Azure Data Lake Storage Gen2: Foundation of Modern Data Platforms

Azure Data Lake Storage Data Engineering

ADLS Gen2 combines the scalability of Blob Storage with the hierarchical namespace needed for big data analytics.

Why Gen2?

Gen1 vs Gen2:

Gen1: Hadoop-first, separate service
Gen2: Blob Storage + hierarchical namespace, unified

Gen2 is the standard for new data lakes on Azure.

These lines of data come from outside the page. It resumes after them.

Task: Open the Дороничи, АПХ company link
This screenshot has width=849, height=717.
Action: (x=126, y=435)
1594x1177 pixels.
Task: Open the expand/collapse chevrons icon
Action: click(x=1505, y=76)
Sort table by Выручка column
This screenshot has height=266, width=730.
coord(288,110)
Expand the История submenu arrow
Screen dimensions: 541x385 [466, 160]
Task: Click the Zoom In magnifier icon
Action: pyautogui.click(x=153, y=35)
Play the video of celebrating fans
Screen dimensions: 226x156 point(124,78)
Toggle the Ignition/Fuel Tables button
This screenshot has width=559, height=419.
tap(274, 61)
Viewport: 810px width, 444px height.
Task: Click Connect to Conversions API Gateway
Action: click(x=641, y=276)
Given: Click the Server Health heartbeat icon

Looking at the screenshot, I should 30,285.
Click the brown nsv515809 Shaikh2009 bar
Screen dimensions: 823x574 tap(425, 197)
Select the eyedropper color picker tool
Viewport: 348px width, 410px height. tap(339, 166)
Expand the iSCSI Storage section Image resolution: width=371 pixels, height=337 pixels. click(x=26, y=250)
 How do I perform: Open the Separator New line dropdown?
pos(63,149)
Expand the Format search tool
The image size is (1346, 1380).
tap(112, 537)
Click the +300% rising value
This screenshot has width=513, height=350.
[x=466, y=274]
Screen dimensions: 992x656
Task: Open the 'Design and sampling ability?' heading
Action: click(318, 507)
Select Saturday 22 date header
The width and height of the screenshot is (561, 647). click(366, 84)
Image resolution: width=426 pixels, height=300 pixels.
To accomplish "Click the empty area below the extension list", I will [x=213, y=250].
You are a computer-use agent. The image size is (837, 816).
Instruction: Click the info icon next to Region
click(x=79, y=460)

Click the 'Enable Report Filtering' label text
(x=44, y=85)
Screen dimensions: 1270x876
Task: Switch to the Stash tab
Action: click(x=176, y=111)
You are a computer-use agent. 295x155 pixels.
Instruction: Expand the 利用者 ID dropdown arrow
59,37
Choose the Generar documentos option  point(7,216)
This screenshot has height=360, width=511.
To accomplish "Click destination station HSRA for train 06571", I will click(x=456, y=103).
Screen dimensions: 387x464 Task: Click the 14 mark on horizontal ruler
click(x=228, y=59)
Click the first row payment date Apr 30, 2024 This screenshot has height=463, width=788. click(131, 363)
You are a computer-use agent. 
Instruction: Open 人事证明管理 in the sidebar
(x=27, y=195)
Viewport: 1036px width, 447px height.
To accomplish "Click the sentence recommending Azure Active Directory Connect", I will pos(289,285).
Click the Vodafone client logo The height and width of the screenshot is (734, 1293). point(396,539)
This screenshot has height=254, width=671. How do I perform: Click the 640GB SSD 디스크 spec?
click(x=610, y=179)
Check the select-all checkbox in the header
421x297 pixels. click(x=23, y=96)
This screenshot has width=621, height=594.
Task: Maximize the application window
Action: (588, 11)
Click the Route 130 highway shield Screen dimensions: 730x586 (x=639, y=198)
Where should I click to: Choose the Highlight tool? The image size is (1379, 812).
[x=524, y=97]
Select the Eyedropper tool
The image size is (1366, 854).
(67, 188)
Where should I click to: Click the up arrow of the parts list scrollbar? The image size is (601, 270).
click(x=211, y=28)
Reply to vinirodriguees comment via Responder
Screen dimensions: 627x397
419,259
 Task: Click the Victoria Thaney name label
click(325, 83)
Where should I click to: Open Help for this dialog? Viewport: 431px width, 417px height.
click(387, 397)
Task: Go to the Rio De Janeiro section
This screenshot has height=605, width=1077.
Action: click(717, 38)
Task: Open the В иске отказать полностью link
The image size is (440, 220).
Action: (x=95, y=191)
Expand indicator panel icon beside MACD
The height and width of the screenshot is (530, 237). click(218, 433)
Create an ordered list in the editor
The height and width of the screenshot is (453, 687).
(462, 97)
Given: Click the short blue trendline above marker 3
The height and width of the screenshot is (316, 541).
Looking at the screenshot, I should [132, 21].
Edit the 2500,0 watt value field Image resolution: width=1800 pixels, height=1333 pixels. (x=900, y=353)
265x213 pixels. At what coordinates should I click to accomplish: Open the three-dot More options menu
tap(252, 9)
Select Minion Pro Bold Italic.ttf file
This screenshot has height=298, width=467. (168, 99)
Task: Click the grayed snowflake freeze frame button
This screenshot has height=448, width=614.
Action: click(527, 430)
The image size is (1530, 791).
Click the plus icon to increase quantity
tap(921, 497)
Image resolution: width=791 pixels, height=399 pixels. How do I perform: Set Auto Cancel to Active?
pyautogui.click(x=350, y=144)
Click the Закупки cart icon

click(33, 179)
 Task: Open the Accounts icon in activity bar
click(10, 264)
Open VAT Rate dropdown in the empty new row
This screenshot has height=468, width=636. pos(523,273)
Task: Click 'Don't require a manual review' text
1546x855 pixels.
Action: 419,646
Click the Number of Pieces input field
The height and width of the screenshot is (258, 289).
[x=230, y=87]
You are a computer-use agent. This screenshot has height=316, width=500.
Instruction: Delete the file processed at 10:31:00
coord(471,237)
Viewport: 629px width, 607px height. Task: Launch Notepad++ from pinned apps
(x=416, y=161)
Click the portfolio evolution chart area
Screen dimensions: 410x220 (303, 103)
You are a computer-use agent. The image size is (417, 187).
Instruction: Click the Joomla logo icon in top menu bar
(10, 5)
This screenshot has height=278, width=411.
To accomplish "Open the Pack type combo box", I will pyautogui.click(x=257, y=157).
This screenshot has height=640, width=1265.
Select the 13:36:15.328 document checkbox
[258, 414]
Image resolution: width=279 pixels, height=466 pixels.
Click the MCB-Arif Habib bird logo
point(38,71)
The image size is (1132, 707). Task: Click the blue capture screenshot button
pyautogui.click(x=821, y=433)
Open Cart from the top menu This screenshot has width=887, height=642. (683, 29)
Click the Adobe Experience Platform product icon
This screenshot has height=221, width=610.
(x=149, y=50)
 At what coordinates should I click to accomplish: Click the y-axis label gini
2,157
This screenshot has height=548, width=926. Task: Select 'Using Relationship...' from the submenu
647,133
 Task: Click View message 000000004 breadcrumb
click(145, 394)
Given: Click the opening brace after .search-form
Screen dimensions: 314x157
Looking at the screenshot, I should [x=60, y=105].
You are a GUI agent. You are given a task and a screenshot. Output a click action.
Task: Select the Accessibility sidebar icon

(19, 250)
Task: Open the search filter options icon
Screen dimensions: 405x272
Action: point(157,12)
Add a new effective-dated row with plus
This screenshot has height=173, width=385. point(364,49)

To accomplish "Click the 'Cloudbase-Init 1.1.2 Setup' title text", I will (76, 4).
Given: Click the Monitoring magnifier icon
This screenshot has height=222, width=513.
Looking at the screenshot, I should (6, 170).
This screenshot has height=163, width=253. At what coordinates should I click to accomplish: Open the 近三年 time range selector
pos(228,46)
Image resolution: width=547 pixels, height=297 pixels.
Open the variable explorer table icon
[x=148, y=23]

Enabling Hierarchical Namespace

resource "azurerm_storage_account" "datalake" {
  name                     = "mydatalake"
  resource_group_name      = azurerm_resource_group.main.name
  location                 = azurerm_resource_group.main.location
  account_tier             = "Standard"
  account_replication_type = "GRS"
  account_kind             = "StorageV2"
  is_hns_enabled           = true  # This enables Gen2 features
}

Organizing Your Lake

datalake/
├── raw/                    # Ingested data, immutable
│   ├── sales/
│   │   ├── 2020/09/30/
│   │   └── 2020/10/01/
│   └── customers/
├── curated/               # Cleansed, transformed
│   ├── dimensions/
│   └── facts/
├── sandbox/              # Exploration, temporary
└── archive/              # Historical, rarely accessed

Access Control

POSIX-style permissions + Azure RBAC:

# Set ACL on directory
az storage fs access set \
    --acl "user::rwx,group::r-x,other::---,user:data-engineers:rwx" \
    --path "curated/facts" \
    --file-system "datalake" \
    --account-name "mydatalake"

Spark Integration

# Direct access via abfss://
df = spark.read.parquet("abfss://datalake@mydatalake.dfs.core.windows.net/curated/facts/sales/")

# With service principal
spark.conf.set("fs.azure.account.auth.type.mydatalake.dfs.core.windows.net", "OAuth")
spark.conf.set("fs.azure.account.oauth.provider.type.mydatalake.dfs.core.windows.net",
               "org.apache.hadoop.fs.azurebfs.oauth2.ClientCredsTokenProvider")
spark.conf.set("fs.azure.account.oauth2.client.id.mydatalake.dfs.core.windows.net", "<app-id>")

Best Practices

Enable soft delete for accidental deletion recovery
Use lifecycle policies for cost optimization
Implement folder structure that matches your data domains
Apply ACLs at directory level, not individual files

ADLS Gen2 is the foundation. Build your data platform on solid ground.